Filter the lines below, copying only those with the string "computer".

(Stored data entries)
== == ==
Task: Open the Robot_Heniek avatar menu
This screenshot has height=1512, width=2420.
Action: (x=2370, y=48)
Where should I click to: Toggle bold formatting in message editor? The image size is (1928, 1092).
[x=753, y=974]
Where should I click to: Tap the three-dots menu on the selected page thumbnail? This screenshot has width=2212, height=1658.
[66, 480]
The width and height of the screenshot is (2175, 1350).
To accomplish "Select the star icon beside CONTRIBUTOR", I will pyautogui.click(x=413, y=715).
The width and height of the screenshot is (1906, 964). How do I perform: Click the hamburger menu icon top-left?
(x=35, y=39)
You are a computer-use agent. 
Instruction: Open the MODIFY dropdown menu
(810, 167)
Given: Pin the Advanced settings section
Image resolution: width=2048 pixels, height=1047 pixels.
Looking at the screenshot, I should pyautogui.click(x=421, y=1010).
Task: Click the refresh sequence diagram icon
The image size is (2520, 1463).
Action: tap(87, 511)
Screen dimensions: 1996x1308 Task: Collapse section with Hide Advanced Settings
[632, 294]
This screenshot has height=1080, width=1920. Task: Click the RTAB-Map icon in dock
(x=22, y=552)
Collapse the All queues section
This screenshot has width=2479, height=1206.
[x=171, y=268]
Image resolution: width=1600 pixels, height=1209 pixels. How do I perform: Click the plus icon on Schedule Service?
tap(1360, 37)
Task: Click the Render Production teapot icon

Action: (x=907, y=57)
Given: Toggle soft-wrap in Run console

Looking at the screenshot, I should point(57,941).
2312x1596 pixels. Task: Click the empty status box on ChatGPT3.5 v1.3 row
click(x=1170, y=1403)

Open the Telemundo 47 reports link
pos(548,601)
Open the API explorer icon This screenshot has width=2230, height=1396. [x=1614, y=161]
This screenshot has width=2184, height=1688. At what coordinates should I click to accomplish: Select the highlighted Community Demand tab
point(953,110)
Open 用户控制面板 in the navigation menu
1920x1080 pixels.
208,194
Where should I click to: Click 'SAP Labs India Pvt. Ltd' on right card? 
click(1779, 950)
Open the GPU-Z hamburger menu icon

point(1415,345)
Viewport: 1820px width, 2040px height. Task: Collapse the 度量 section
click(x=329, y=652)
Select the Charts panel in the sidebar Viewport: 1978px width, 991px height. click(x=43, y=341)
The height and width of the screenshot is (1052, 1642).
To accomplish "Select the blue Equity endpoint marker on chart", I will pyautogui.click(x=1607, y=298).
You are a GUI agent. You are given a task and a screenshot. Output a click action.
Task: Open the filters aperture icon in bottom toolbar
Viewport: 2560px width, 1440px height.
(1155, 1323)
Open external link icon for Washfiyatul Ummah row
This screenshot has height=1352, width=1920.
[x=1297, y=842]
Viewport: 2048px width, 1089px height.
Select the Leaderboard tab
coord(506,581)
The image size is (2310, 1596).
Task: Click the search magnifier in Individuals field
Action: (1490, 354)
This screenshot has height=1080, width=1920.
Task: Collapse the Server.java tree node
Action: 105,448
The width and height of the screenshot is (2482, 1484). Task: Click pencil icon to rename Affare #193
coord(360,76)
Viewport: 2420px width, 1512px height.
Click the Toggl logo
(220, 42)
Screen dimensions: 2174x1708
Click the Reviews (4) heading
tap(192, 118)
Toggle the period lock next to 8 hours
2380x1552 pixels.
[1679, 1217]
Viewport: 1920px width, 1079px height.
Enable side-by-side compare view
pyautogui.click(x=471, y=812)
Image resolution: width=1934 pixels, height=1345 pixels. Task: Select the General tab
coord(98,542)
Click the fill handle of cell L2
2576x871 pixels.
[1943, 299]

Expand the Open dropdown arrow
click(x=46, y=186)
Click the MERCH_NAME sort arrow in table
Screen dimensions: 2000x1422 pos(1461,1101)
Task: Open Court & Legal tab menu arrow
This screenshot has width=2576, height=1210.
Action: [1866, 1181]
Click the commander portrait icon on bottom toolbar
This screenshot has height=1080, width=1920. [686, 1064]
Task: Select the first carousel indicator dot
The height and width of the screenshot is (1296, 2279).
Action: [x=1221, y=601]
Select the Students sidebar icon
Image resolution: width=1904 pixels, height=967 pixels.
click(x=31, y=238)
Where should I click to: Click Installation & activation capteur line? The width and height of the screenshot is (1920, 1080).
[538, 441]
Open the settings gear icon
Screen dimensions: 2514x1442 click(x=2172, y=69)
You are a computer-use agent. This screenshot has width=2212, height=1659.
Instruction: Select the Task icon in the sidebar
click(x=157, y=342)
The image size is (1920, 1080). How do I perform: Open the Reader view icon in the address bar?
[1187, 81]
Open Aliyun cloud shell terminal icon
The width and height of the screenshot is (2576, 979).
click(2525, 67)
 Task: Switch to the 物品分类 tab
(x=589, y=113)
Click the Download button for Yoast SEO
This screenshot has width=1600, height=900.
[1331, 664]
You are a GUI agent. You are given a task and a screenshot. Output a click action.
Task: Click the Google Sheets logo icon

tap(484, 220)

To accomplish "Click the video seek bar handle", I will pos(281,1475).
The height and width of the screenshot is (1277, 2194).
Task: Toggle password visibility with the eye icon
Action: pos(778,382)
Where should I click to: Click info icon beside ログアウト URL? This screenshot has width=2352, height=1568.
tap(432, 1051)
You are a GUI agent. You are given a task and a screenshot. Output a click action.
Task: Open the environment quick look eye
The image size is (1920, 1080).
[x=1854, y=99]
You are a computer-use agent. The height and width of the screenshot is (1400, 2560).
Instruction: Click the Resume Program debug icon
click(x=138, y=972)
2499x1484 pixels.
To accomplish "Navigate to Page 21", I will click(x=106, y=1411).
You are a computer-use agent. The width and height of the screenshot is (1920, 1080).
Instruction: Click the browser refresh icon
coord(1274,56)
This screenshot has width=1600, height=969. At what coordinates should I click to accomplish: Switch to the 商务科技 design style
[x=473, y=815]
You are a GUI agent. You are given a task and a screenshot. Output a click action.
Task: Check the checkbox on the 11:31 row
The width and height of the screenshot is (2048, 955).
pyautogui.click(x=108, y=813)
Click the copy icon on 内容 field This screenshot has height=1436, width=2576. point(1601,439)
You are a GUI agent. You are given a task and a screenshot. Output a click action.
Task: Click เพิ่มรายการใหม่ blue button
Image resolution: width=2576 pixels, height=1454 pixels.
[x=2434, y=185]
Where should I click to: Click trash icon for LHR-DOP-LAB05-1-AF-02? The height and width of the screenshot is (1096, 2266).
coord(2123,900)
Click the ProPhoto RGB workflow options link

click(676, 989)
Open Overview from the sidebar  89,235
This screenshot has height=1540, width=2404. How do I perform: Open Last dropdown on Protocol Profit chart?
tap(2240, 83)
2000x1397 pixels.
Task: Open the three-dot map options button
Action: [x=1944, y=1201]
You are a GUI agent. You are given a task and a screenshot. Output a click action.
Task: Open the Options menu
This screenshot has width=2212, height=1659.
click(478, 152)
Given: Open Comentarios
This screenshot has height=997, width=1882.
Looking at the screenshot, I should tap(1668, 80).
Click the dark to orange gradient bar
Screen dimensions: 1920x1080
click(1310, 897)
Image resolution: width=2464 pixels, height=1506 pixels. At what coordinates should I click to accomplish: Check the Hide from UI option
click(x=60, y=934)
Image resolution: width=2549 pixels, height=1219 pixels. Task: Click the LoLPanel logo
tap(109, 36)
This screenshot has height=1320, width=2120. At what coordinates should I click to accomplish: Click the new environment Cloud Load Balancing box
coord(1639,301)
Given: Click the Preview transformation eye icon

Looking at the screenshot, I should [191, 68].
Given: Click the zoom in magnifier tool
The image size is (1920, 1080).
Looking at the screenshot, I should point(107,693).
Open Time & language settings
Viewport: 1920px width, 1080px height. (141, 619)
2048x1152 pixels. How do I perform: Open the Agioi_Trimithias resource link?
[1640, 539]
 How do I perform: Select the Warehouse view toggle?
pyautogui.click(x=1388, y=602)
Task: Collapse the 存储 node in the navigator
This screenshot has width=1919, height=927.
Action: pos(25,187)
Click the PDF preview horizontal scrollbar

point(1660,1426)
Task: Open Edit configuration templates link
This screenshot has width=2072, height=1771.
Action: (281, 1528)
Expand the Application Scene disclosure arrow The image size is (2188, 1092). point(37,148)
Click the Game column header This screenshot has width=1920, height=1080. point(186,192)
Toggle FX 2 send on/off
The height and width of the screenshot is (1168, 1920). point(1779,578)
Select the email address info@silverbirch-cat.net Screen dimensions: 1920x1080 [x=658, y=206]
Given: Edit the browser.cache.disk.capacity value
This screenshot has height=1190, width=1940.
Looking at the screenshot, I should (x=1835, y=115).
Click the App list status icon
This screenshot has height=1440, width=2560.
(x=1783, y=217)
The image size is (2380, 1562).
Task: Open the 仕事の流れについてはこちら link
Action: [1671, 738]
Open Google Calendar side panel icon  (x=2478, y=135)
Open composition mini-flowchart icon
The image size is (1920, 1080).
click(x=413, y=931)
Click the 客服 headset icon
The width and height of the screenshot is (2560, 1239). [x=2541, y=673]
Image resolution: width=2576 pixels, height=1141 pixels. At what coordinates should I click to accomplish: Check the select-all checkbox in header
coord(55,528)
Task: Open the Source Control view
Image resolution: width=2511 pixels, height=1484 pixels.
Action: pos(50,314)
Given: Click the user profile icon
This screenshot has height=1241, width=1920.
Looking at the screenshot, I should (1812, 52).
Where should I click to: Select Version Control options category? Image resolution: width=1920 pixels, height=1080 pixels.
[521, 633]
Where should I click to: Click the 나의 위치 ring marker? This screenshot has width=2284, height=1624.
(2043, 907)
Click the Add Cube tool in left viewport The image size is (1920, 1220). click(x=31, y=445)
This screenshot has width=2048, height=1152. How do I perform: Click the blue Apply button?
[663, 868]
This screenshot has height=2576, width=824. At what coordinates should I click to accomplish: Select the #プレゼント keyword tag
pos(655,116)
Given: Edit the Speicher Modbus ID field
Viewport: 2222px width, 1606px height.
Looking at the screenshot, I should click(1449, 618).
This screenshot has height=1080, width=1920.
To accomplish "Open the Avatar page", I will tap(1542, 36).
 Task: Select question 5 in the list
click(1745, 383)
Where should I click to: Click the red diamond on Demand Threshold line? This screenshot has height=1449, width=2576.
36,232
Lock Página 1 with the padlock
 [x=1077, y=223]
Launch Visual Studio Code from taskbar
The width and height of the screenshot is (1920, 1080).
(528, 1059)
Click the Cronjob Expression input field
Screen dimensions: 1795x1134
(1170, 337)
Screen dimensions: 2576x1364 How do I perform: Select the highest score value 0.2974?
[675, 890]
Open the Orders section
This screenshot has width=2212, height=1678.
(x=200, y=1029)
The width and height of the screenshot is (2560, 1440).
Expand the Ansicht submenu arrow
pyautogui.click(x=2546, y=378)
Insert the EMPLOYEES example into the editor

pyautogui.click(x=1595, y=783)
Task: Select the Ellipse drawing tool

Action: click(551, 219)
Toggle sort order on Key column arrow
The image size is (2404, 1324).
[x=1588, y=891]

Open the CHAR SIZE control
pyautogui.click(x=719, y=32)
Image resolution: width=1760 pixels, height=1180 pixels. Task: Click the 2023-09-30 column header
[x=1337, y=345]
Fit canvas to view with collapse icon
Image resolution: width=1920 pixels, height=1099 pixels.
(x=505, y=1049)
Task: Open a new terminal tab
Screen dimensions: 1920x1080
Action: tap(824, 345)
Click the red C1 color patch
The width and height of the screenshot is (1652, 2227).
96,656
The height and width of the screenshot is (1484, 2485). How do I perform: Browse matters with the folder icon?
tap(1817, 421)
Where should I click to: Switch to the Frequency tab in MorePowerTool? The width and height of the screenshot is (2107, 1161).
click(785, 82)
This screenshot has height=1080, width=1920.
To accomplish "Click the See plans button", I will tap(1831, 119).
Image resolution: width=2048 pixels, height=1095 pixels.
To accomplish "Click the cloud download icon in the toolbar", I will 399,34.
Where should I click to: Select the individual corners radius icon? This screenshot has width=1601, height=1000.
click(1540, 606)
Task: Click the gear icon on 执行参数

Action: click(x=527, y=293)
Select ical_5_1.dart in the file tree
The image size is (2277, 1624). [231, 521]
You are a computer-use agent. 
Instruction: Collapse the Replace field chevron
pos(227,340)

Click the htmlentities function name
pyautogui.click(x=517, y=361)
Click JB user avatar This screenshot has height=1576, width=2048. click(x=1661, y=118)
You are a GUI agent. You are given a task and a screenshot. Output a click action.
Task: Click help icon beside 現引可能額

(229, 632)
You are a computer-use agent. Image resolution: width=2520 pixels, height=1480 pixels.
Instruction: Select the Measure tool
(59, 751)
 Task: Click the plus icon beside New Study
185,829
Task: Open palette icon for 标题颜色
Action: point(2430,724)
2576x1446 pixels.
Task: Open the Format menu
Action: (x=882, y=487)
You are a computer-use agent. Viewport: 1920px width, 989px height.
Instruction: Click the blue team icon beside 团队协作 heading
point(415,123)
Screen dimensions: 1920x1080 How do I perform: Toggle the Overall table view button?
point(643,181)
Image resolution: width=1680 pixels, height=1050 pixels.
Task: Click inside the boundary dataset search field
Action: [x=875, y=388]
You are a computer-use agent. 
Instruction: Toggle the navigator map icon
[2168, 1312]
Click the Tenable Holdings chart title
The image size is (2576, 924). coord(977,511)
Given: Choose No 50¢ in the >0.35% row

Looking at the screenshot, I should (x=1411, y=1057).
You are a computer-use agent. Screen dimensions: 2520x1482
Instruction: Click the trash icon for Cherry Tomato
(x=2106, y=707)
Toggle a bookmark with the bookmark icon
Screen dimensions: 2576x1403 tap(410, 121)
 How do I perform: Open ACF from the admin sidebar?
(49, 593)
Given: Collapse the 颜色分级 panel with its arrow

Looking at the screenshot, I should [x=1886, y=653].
== == ==
EXERCISE OUTPUT:
You are a computer-use agent. 
You are a computer-use agent. This screenshot has width=2212, height=1659.
You are a computer-use agent. The height and width of the screenshot is (1400, 2560).
You are a computer-use agent. The width and height of the screenshot is (1920, 1080).
You are a computer-use agent. 
You are a computer-use agent. Image resolution: width=2520 pixels, height=1480 pixels.
You are a computer-use agent. Viewport: 1920px width, 989px height.
You are a computer-use agent. 
You are a computer-use agent. Screen dimensions: 2520x1482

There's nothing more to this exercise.